BERLIN (AP) — German Chancellor Angela Merkel said Wednesday that money isn't the main obstacle to tackling Europe's high youth unemployment as she brought together officials from across the continent to discuss how best to get young people into jobs.
EU leaders have agreed to put aside 8 billion euros ($10.4 billion) starting next year, on top of funding from other European funds and institutions, to ease youth unemployment. German officials say that, in total, 24 billion euros will be available over the coming years.
Merkel brought together heads of the 28 European Union countries' national labor agencies and their labor ministers, along with French President Francois Hollande and other leaders, to compare notes on what measures countries can take to bring down youth unemployment. Decisions on how exactly to use the money are expected later this year.
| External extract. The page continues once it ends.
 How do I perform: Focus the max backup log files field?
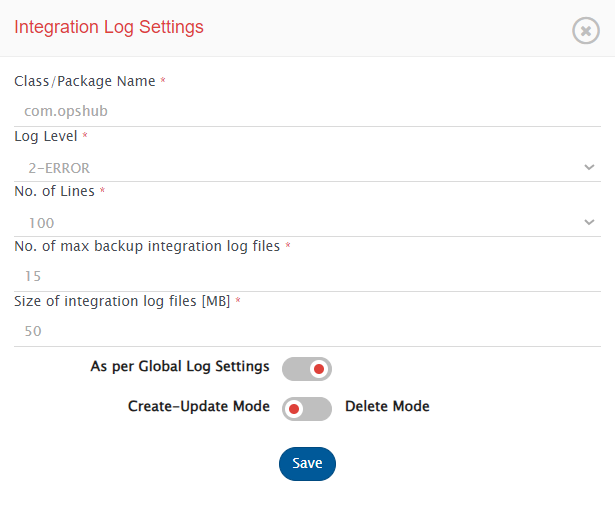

The unemployment rate among under-25s stood at 23.1 percent across the EU in May.
The worst-affected countries, Spain and Greece, have youth unemployment rates above 50 percent; in Germany, the rate is just 7.6 percent. Those figures exclude young people studying full-time.
"I don't think money is the problem right at the moment," Merkel said as she welcomed fellow leaders to the conference.
"The problem is, how do we want to earn our money in the future, how can we give young people an opportunity, how can we supply small and medium-sized companies with loans so that they can afford the interest," she added. "In a word: How can we get the economy going again?"
France's Hollande offered to host a follow-up conference later this year.
Merkel said after Wednesday's meeting that "there must be progress" by then, for example in making European countries' job offices more effective and strengthening training systems. However, she declined to set a specific youth unemployment rate as a target.
Merkel continues to insist that public spending cuts must be part of a mix of measures to restore Europe to growth and make it more competitive. She argues that Europe needs more flexible labor markets and more mobile workforces.
Germany also wants an existing European student exchange system to be extended to apprentices. It has held up its "dual training" system, under which apprentices receive formal education while also doing paid work, as an example for others.
Hollande said it's important to do "everything that can promote mobility," both into professions and geographically, and to encourage the creation of new companies.